The task. Reproduce the text of every item below word for word, leaving the pictures out.

Dataset excerpts.
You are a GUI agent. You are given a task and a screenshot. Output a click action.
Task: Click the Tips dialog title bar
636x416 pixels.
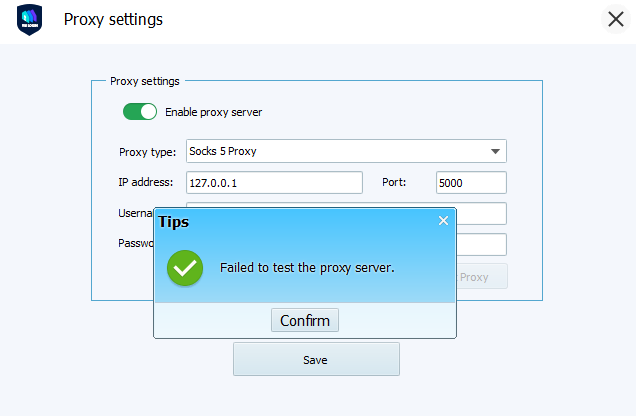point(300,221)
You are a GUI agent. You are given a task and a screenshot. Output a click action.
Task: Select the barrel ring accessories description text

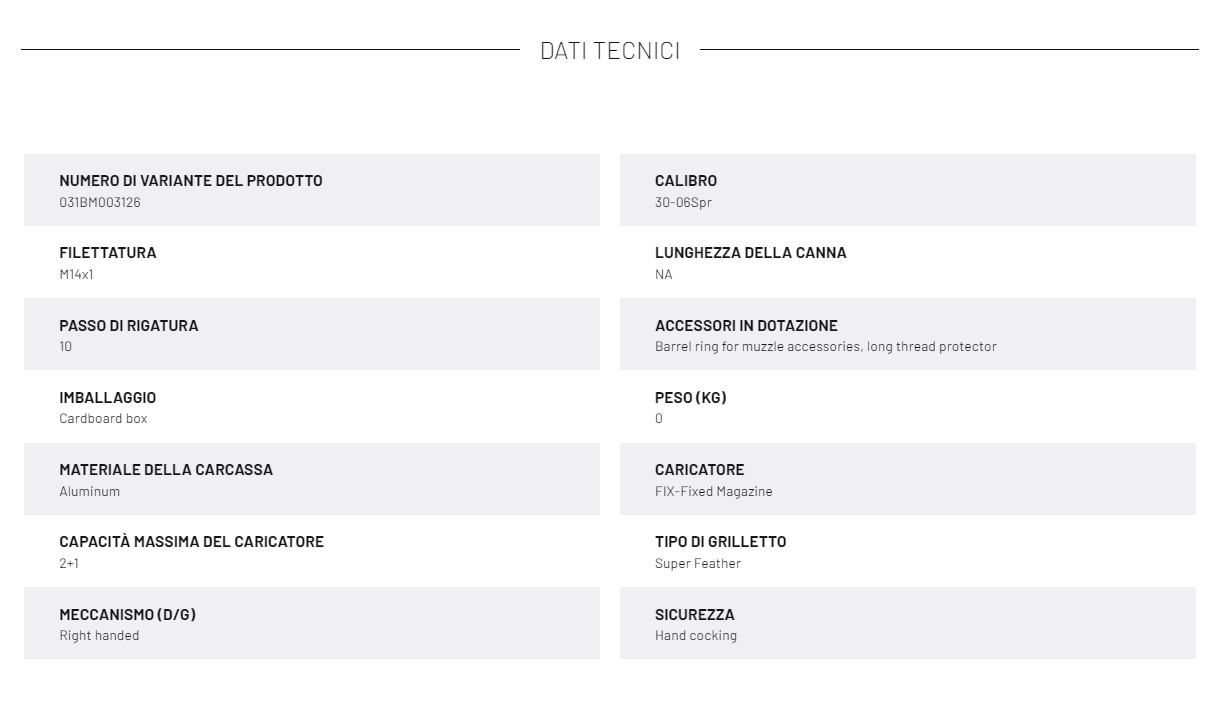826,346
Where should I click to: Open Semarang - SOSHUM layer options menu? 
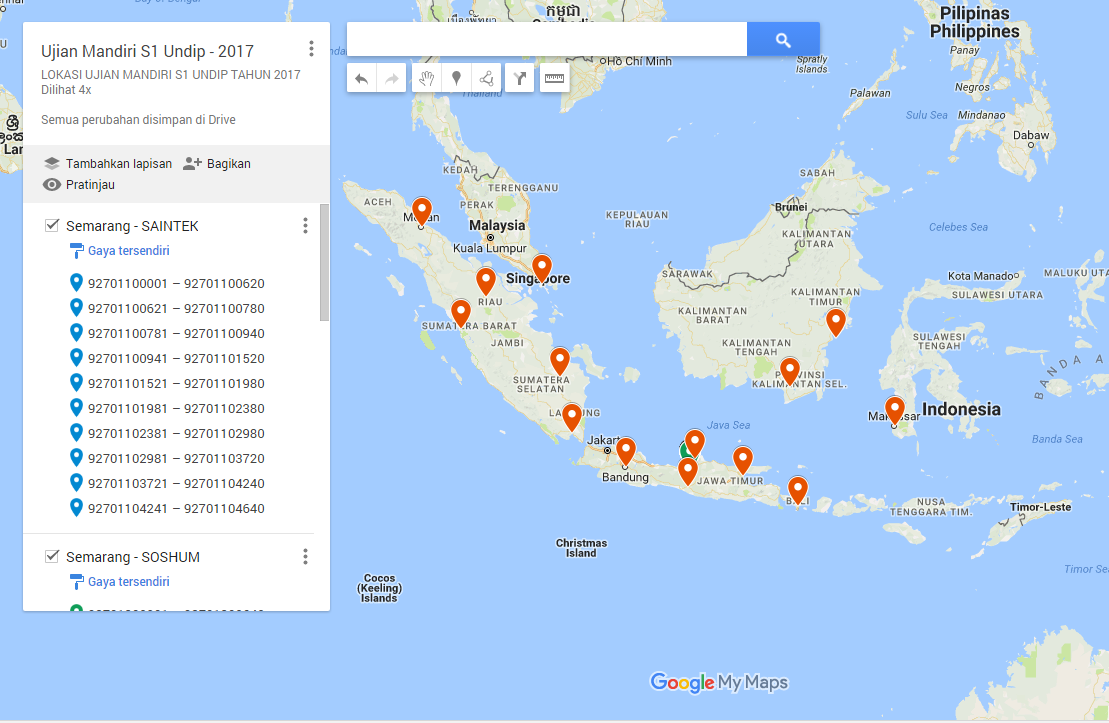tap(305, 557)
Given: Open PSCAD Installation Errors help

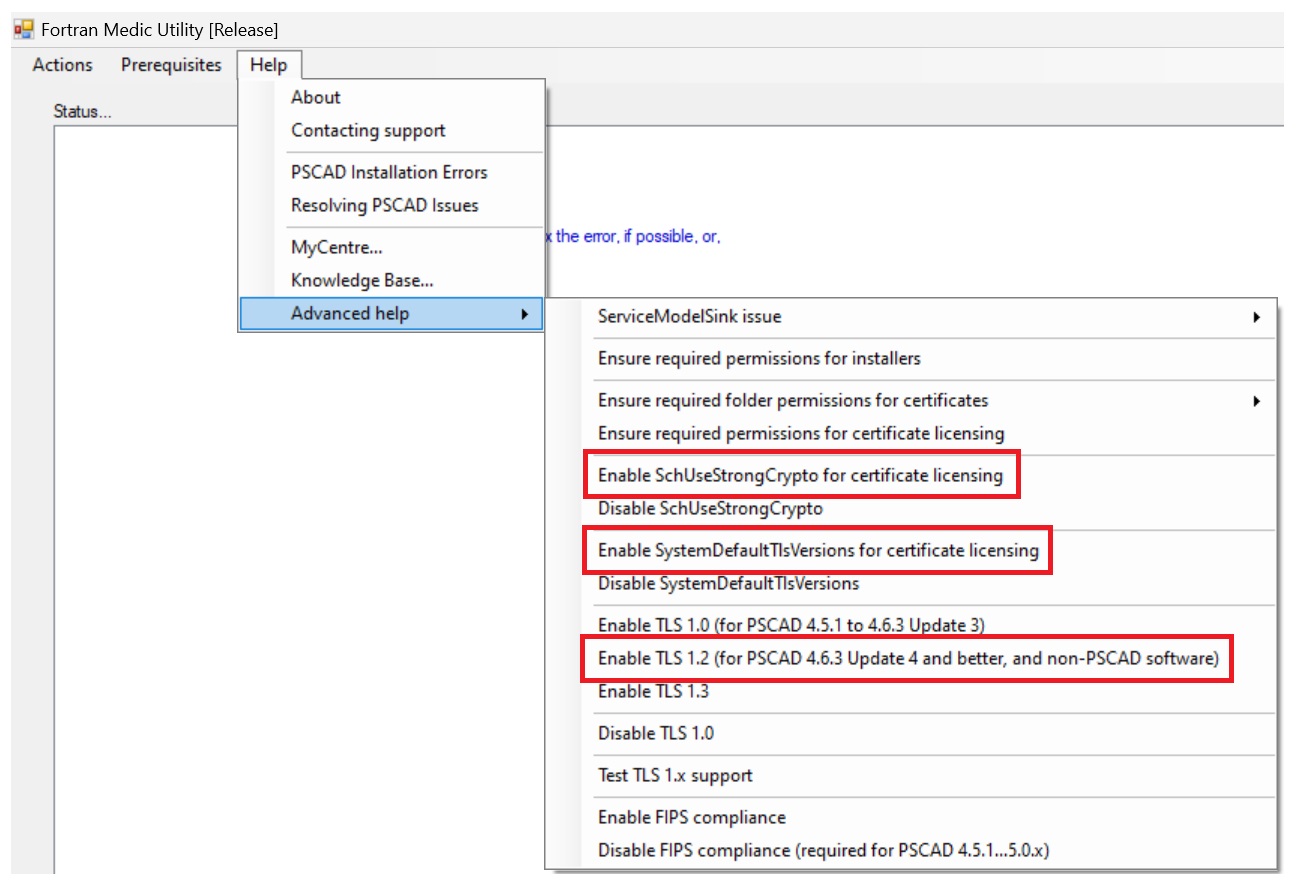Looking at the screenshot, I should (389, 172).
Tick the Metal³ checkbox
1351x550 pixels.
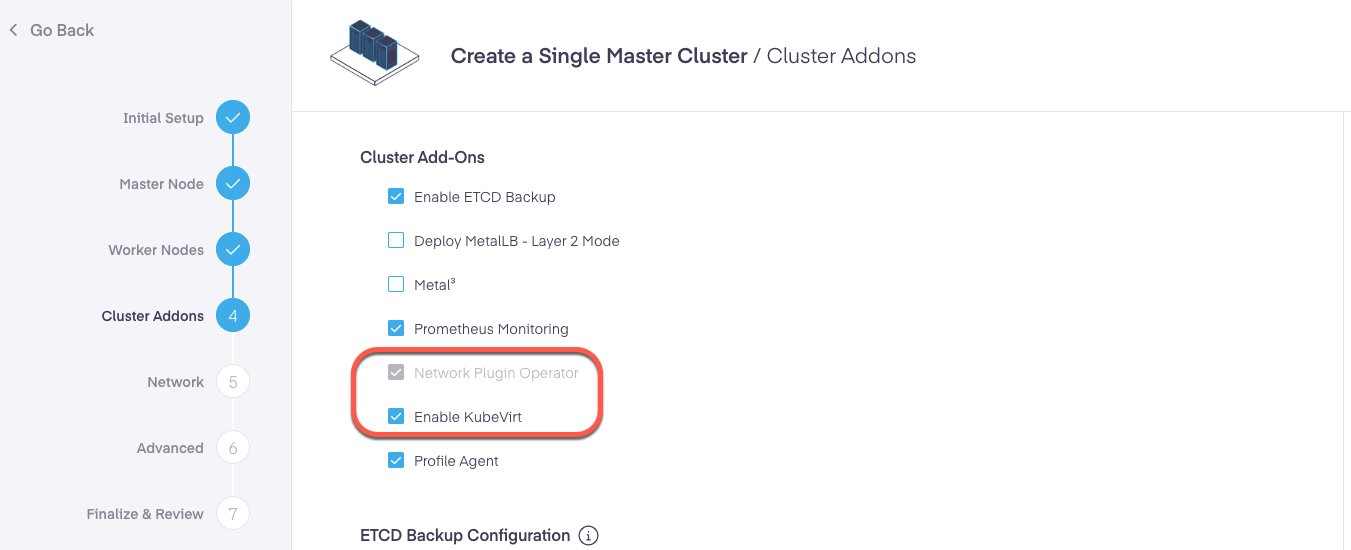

Answer to this task.
You are a GUI agent. You are given a task and a screenshot. Output a click action.
Task: Click the Tips dialog title bar
636x416 pixels.
point(300,221)
You are a GUI agent. You are given a task and a screenshot. Output a click action.
Task: Select the barrel ring accessories description text

826,346
Where should I click to: Open Semarang - SOSHUM layer options menu? 
tap(305, 557)
Given: Open PSCAD Installation Errors help

Looking at the screenshot, I should (389, 172).
Tick the Metal³ checkbox
1351x550 pixels.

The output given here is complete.